### WHAT TO DO
a. In the forum thread on modifiers 51 and 59, what is given as the only purpose of the 51 modifier?
b. Please continue the forum thread on modifiers 51 and 59 past its last sentence.

### SELECTED PASSAGE
· · · · ·
I don't see a CMS CCI edit that would bundle that code if billed twice, so I would think modifier 59 is the wrong mod to use. I'd think 51 is more appropriate...but I guess see if anyone else replies that has specific experience with this...


----------



## mitchellde (Sep 27, 2010)

If you have two lesions each coded with a 11642 then your claim will look like this with no modifiers
11642
11642
the edits will cause the second line item to reject as a duplicate.  The 51 modifier will not stop this edit from occurring.  The 51 modifier says that the second procedure is performed in the same session as the first.  There are numerous payers that no longer use the 51 modifier as its only purpose is to allow for the discounting of the second procedure.  When two procedures are performed in the same session , then the second procedure is discounted as the prep is not repeated for the second procedure and they carve it out of (discount) the second procedure.
· · · · ·
### DATA RECORDS
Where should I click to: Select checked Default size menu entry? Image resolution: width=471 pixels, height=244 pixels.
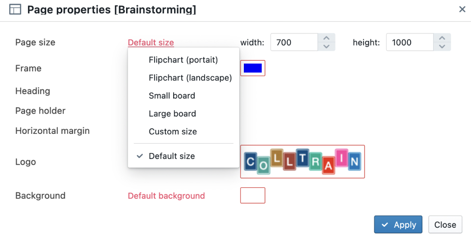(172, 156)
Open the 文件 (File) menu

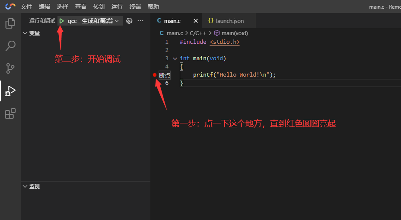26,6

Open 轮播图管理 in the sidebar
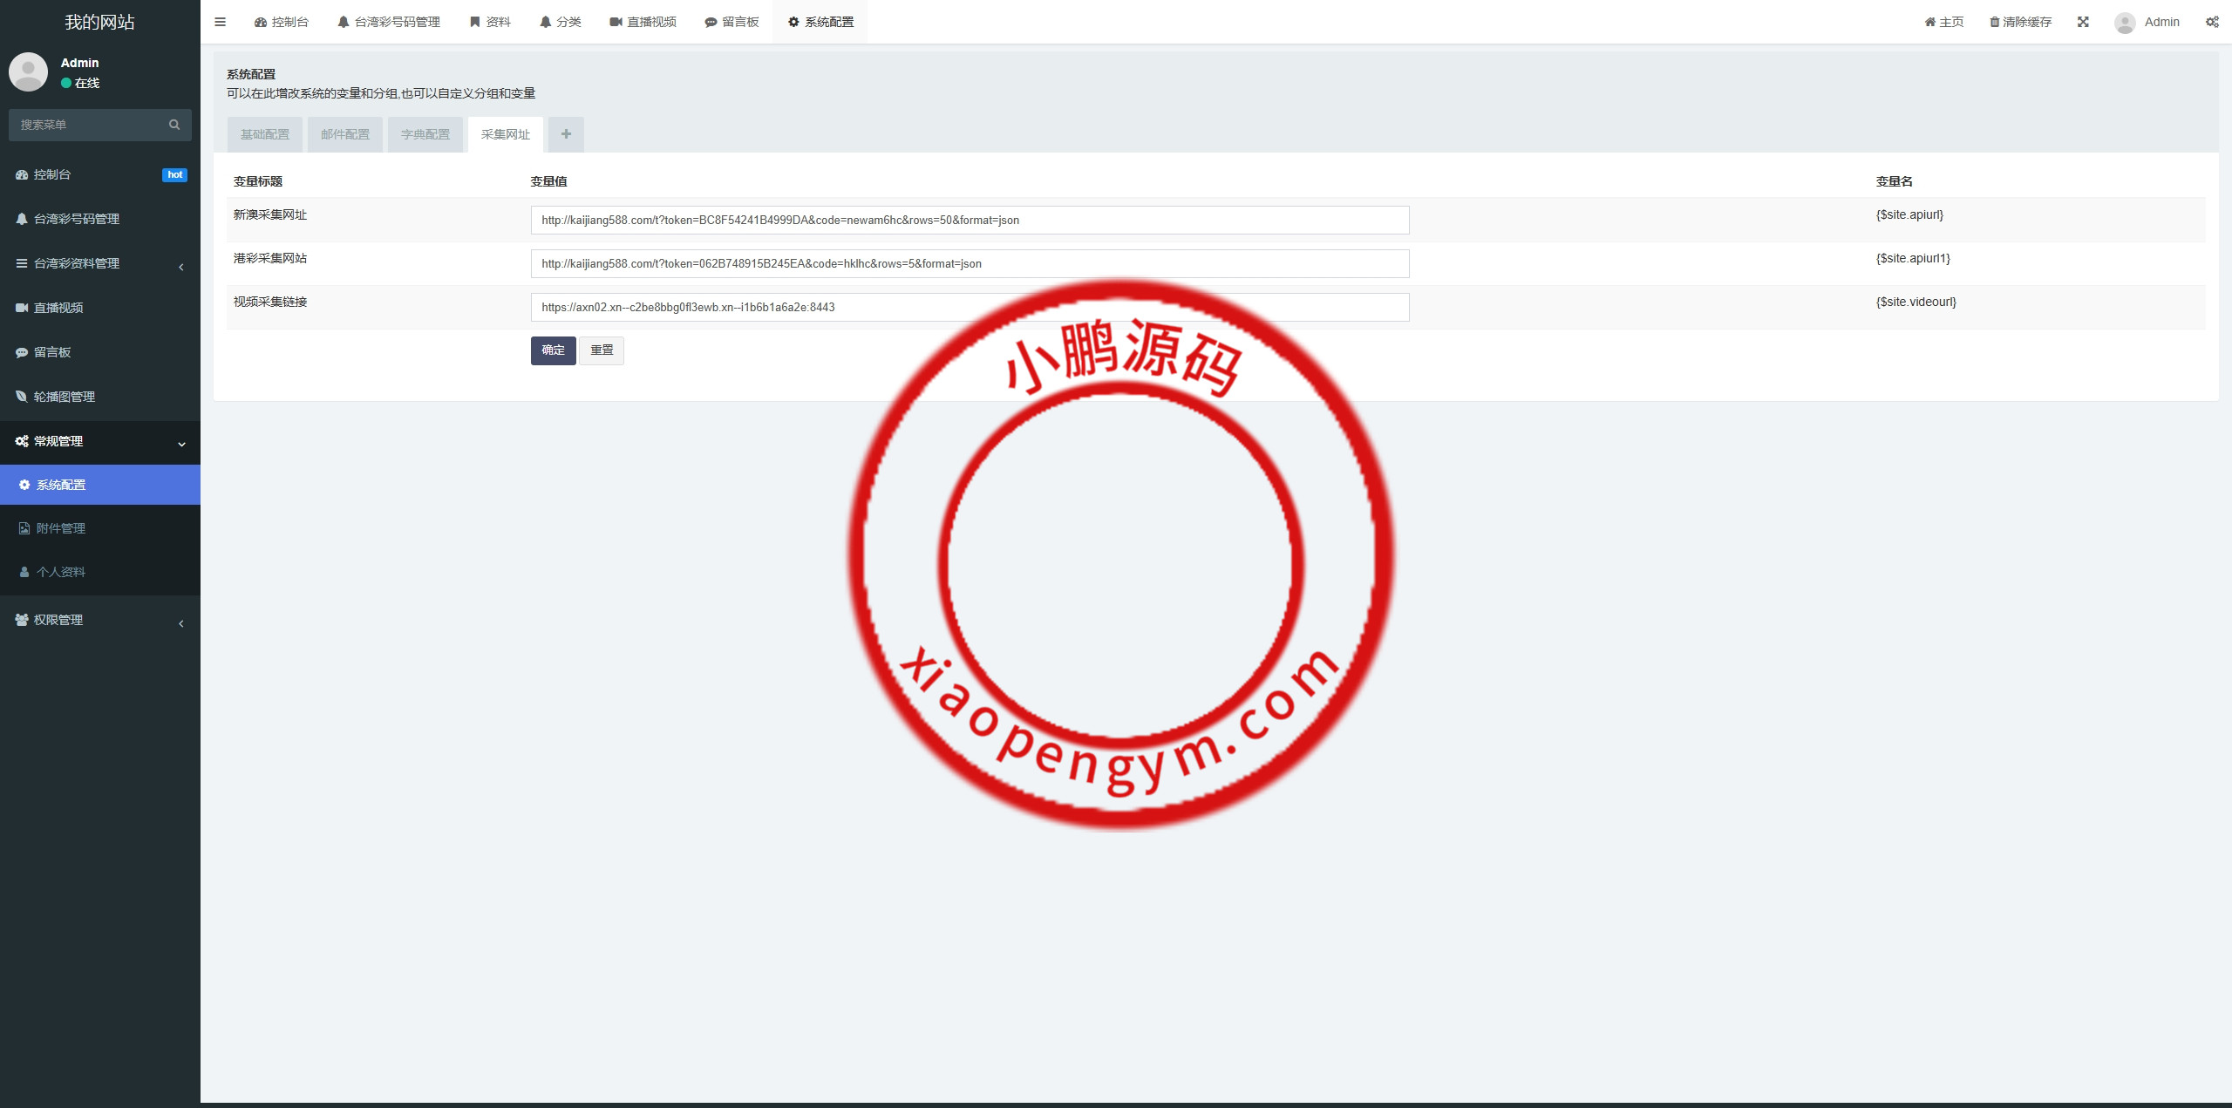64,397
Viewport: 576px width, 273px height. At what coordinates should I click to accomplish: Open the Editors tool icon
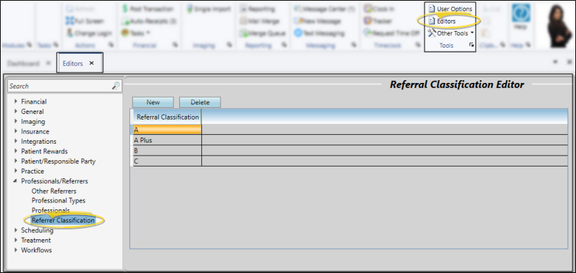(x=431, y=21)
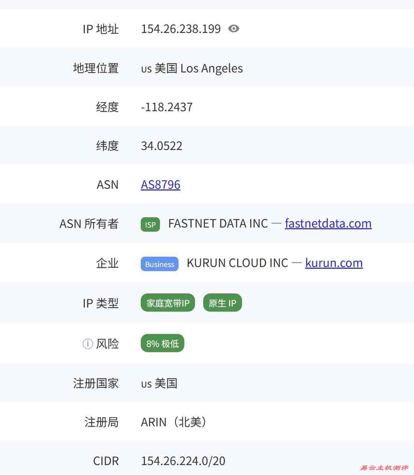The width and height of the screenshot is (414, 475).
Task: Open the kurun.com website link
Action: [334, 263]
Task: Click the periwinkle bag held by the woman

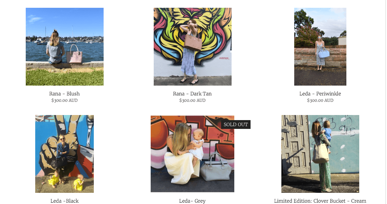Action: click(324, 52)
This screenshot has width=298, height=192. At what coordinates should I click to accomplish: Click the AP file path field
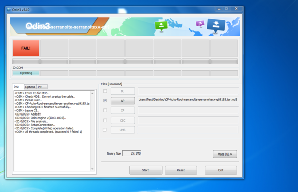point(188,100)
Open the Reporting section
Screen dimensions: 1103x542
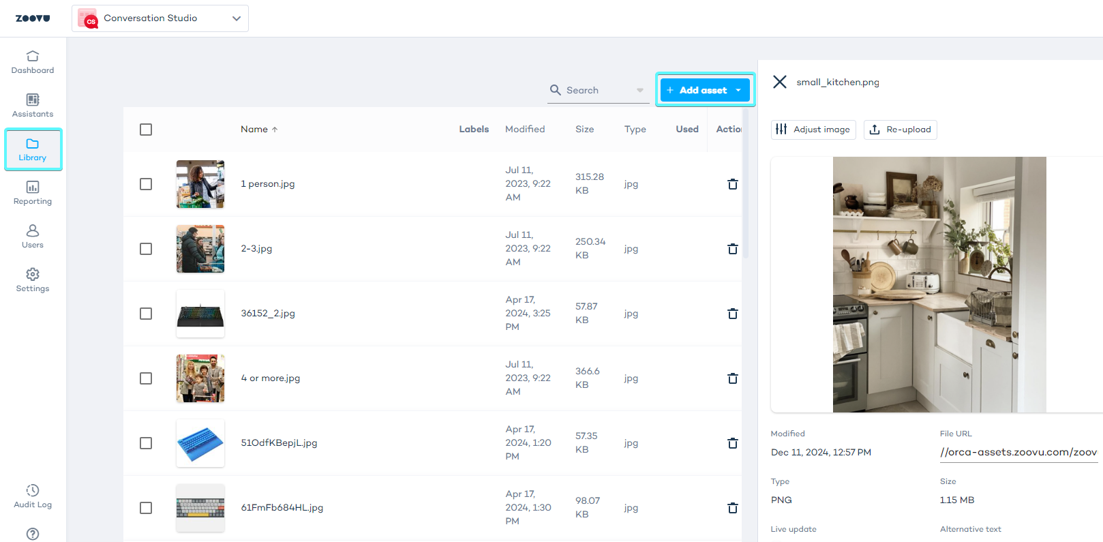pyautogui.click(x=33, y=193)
· · · · ·
### RESPONSES FOR EACH TASK
a. Its only purpose is to allow for the discounting of the second procedure.

b.
The 76 modifier is for a repeat procedure, which is exactly the same procedure repeated in a different session.  First, a different excision is not a repeated procedure as it is performed on a different area, and second, it is not performed in a different session.  The 76 modifier bypasses the discounting.  An example of a repeated procedure would be a repeated EKG.
The 59 modifier is for distinct procedure, and is for a second procedure that is performed not as a component, but as a separate entity and can be supported with the logic of separate site, separate incision or separate body part.  
So when you have 2 excisions that can be coded with the same CPT code, then to keep the edit from disallowing the second procedure, you need the 59 modifier to show distinct and separate procedure.
11642
11642 59 51 (51 would be second listed but with most payers not needed)


----------



## shypes1953@yahoo.com (Sep 27, 2010)

*Cpc-a*

Thank you so much.  Since I have just started in coding, I appreciate this forum and all your help.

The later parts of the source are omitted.